# [Document excerpt]
------------------------------------

The Everybody Reads project, focusing on Stubborn Twig, the story of a Japanese immigrant family, reminds me of another immigrant story I read not so very long ago -- All That Matters by Wayson Choy. It is 1926 and from the deck of a ship, Kiam-Kim, First Son, sees the distant peaks of Gold Mountain near Vancouver, British Columbia. He is three years old. He, his Father and Grandmother Poh-Poh have been sent away from their Toishan village to Canada to escape the famine and civil wars raging in China. Sponsored by Third Uncle, they are to find work and send back money to help the ones left behind. Every sojourner is expected to return to their home in China when things improve. As things happen, the family does not return to China, but settles into the Chinatown community in Vancouver.
This story of First Son growing up in the 1930s and 1940s Vancouver is filled with tales of Old China, ghosts, war, cultural divisions, “face” and family honor, ancient traditions and a mixed race triangle.
I liked the story so much that I next read The Jade Peony which is actually the first book in this family's story. Sister Jook-Liang dreams of becoming Shirley Temple and escaping the ways of old China; adopted Second Brother Jung-Sum struggles with his sexuality and finds his way through boxing; third brother Sekky, not comfortable with the old ways, plays war games with his friends. He comes to understand the tragedy of real war when his 17-year-old babysitter dates a Japanese man.
I later learned that 18 years after watching his mother die in a hospital, the author Wayson Choy received a phone call from a woman claiming that she has see his "real mother" on a streetcar. He recounts his search for the truth about his family secrets in Paper Shadows: A Memoir of a Past Lost and Found. This intriguing story complements and enriches the reading of his two novels.

------------------------------------

Please copy the book review starting at "I liked the" and ending at "his two novels.", changing "boxing" to "wrestling". The records that come next are unrelated to the book review.

# [Excerpted records]

------------------------------------

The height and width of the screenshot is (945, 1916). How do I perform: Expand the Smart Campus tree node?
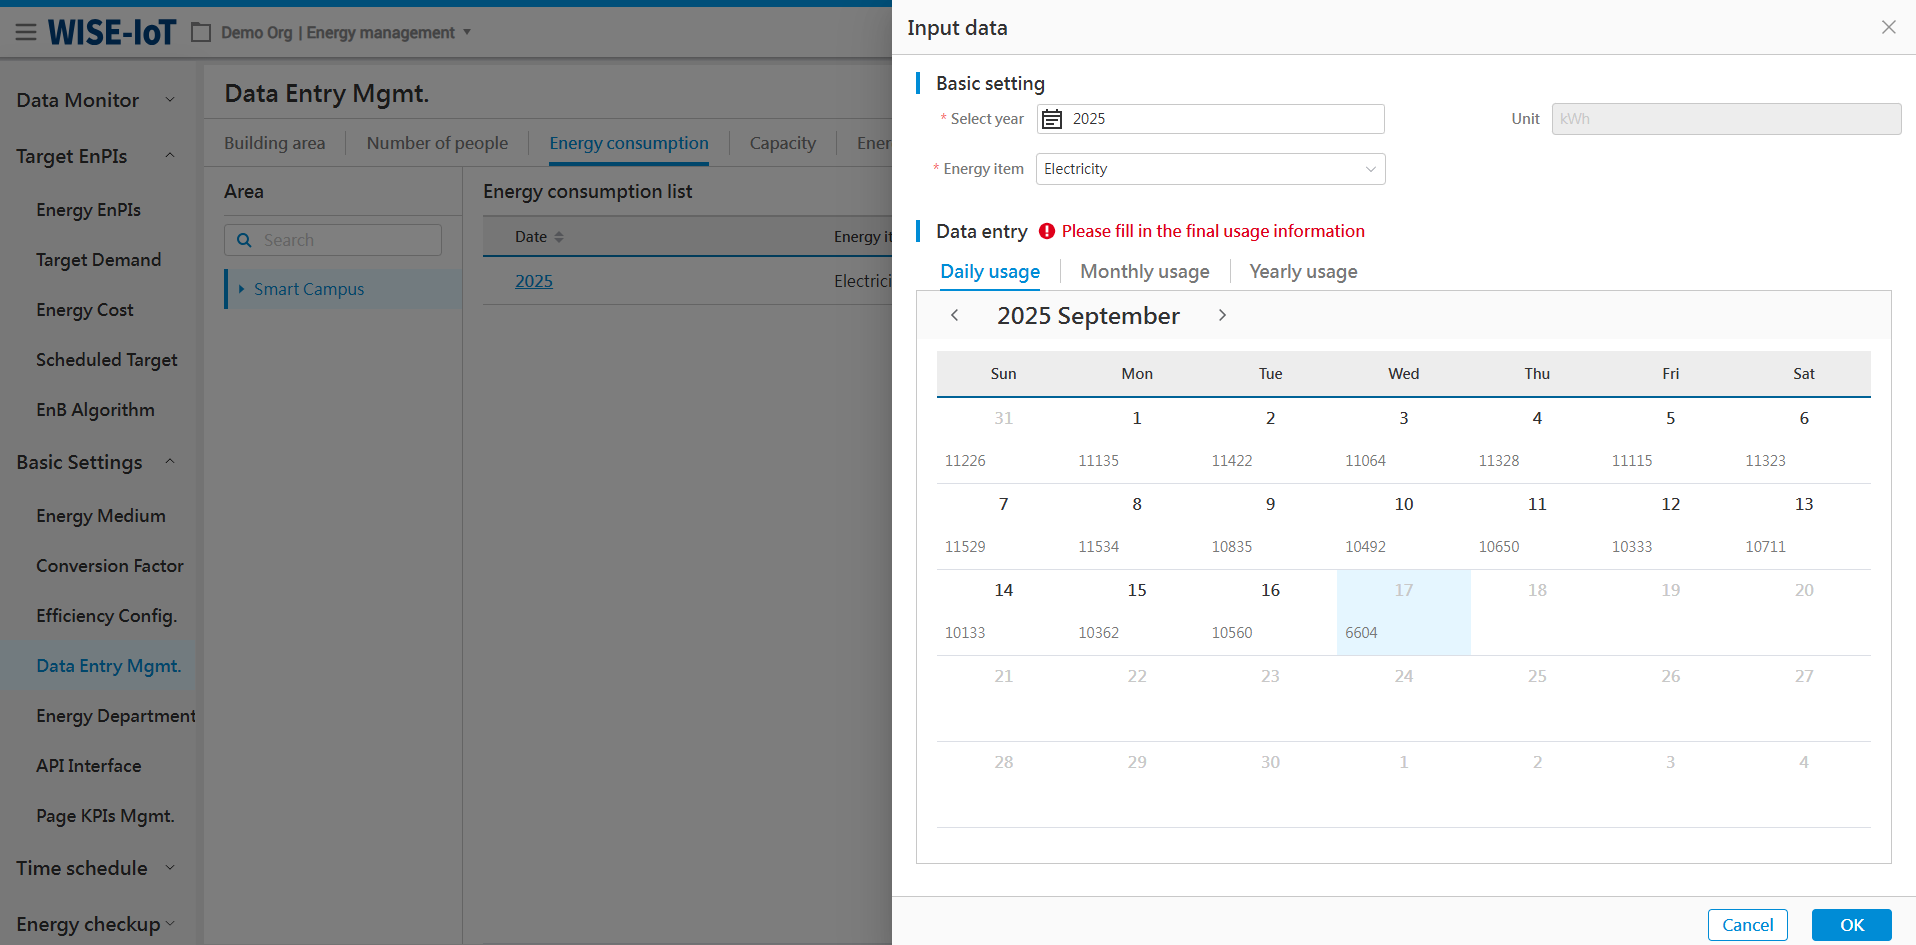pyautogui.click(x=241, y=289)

------------------------------------

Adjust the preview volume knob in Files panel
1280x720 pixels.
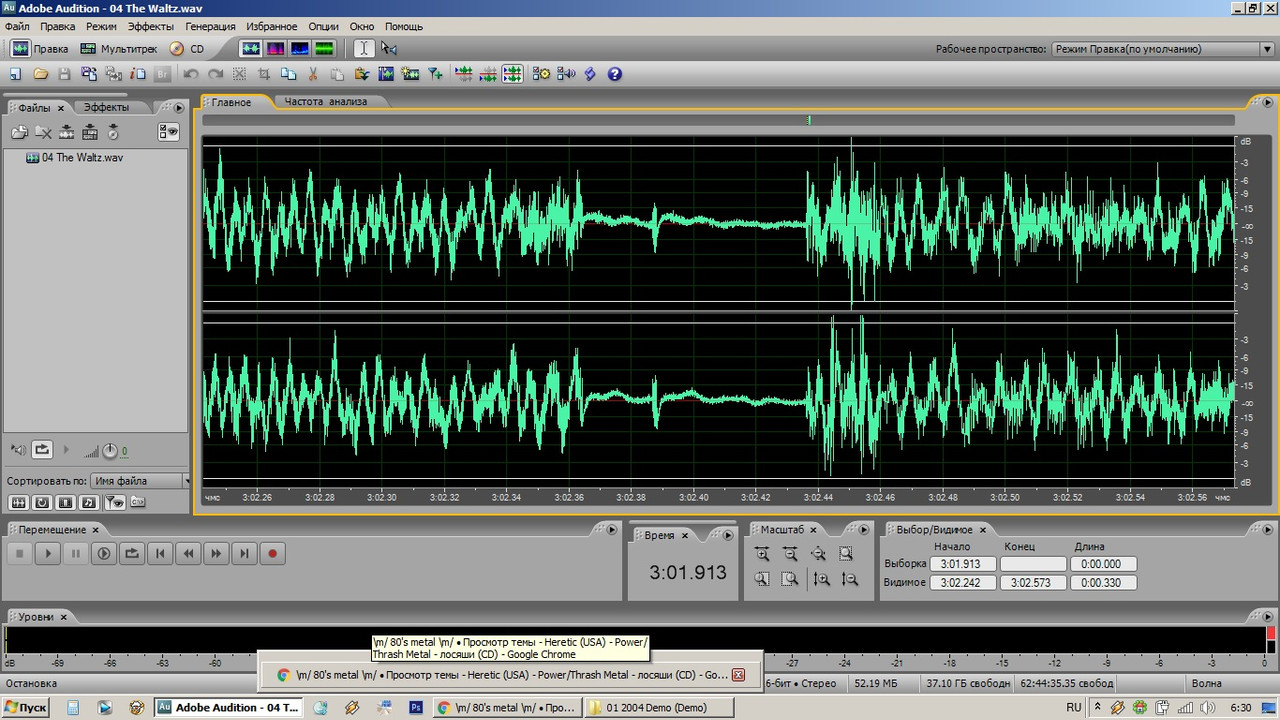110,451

------------------------------------

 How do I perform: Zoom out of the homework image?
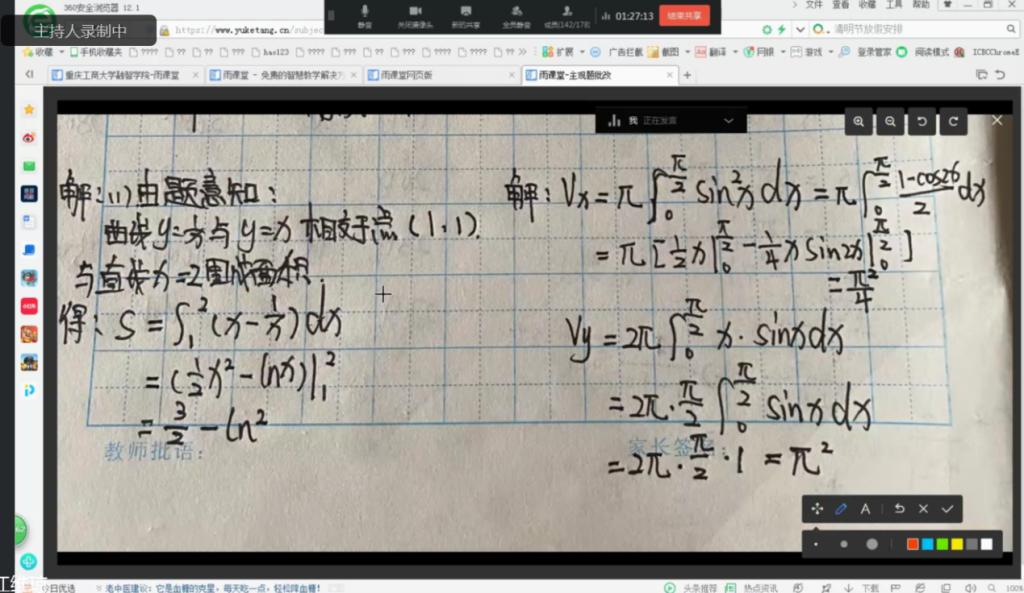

------------------------------------

# [Exercise answer]
I liked the story so much that I next read The Jade Peony which is actually the first book in this family's story. Sister Jook-Liang dreams of becoming Shirley Temple and escaping the ways of old China; adopted Second Brother Jung-Sum struggles with his sexuality and finds his way through wrestling; third brother Sekky, not comfortable with the old ways, plays war games with his friends. He comes to understand the tragedy of real war when his 17-year-old babysitter dates a Japanese man.
I later learned that 18 years after watching his mother die in a hospital, the author Wayson Choy received a phone call from a woman claiming that she has see his "real mother" on a streetcar. He recounts his search for the truth about his family secrets in Paper Shadows: A Memoir of a Past Lost and Found. This intriguing story complements and enriches the reading of his two novels.